#### ASSIGNED TASK:
Your answer must be a single number: how many lines in the records include the word "menu".
------------------------------------------------------------
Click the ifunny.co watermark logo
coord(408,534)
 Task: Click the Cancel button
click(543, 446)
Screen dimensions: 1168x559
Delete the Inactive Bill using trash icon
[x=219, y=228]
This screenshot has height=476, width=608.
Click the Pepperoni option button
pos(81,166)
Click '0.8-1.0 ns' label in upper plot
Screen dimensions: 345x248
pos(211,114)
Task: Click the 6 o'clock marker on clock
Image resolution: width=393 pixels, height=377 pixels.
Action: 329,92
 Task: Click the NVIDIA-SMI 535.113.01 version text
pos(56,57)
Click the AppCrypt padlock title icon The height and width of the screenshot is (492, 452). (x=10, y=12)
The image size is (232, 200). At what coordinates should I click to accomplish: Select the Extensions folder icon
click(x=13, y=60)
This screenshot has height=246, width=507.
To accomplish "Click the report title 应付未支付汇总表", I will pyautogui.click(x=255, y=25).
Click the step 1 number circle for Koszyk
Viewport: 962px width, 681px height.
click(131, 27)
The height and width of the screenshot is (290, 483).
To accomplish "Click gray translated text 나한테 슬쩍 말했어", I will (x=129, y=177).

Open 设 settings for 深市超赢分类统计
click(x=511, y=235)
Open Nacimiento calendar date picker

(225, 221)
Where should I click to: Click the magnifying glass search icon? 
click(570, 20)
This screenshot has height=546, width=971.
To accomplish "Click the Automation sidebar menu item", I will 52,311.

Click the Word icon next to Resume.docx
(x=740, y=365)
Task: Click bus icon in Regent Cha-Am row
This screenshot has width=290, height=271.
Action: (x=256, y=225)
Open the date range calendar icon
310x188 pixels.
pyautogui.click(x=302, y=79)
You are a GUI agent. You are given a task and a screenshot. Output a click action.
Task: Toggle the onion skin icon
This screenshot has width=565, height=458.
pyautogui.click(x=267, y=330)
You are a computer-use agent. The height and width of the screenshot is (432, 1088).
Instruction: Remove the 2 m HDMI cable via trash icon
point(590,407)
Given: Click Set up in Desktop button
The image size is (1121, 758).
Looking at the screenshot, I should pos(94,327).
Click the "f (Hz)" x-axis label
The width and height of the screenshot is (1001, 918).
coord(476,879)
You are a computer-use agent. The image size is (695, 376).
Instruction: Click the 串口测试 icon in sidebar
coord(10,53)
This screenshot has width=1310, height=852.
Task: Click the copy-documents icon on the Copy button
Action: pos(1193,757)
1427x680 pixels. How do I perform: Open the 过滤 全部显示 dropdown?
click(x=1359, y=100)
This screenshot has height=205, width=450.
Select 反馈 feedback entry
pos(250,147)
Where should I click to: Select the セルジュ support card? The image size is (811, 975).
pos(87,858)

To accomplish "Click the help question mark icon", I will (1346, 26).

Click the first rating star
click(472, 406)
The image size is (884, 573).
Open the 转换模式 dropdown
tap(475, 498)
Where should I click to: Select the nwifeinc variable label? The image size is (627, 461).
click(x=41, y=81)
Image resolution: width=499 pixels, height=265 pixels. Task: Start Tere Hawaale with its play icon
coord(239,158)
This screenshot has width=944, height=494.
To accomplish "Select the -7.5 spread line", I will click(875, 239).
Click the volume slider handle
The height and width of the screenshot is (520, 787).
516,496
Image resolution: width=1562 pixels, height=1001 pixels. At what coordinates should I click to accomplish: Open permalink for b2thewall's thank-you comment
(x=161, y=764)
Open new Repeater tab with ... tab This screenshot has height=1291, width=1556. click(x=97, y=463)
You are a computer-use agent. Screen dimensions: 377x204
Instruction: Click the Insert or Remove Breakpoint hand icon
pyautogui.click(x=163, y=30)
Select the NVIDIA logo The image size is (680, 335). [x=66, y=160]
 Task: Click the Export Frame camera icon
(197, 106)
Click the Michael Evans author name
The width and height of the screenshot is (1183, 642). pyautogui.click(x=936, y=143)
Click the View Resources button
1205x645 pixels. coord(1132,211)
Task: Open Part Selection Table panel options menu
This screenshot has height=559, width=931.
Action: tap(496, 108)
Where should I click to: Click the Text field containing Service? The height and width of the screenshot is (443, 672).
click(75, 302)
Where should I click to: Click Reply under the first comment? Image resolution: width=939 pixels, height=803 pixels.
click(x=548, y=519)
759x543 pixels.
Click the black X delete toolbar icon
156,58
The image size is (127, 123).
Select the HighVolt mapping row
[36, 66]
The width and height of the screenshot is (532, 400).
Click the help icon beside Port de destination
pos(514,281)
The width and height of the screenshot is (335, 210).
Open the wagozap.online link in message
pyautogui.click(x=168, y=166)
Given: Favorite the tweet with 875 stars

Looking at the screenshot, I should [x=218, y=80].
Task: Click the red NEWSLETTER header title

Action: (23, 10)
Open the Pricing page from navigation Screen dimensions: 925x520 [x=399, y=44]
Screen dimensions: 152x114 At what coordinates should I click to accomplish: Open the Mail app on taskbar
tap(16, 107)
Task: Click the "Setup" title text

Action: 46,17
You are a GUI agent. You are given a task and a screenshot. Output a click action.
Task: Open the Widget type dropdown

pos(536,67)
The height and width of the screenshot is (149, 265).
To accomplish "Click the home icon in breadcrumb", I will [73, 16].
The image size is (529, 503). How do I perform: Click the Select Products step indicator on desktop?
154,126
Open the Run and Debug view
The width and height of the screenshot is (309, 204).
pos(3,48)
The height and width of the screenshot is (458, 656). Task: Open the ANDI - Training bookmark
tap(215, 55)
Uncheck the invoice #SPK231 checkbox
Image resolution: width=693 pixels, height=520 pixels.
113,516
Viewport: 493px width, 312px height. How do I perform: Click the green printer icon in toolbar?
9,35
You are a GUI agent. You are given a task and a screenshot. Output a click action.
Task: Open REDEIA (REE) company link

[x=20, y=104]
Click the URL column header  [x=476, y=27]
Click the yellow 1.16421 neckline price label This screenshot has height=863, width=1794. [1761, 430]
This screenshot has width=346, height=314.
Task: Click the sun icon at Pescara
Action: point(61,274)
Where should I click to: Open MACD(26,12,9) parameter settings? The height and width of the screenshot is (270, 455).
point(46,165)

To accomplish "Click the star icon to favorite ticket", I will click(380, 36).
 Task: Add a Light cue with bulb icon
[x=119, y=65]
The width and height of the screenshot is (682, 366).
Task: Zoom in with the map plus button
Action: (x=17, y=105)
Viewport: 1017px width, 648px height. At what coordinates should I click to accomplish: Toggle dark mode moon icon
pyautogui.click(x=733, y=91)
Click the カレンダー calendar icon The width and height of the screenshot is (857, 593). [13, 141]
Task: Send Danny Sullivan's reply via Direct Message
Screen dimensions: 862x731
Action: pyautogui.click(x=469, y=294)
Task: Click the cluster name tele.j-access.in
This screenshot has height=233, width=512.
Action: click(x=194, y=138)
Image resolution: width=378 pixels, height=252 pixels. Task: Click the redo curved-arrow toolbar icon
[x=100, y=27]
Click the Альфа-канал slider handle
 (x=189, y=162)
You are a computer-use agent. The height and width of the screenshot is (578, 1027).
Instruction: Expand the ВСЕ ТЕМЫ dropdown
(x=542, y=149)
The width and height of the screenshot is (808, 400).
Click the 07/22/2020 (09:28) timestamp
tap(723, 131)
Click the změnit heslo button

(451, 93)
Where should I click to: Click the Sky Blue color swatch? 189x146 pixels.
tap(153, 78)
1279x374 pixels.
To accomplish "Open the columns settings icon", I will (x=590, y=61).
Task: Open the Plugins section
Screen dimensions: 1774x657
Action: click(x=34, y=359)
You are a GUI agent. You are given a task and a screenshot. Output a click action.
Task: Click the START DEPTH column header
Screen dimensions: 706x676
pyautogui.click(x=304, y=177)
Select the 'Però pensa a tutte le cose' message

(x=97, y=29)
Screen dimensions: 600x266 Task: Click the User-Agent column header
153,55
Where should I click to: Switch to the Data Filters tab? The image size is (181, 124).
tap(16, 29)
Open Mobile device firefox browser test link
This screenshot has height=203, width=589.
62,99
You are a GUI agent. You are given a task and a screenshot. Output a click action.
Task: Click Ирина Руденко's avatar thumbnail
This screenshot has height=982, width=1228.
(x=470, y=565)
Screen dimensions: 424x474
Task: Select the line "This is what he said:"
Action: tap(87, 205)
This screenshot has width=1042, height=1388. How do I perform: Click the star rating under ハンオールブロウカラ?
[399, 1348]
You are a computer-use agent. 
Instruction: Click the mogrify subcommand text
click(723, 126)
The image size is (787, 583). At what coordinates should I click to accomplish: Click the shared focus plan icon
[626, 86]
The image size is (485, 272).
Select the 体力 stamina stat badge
------------------------------------------------------------
#### RESPONSE TO THIS TASK:
2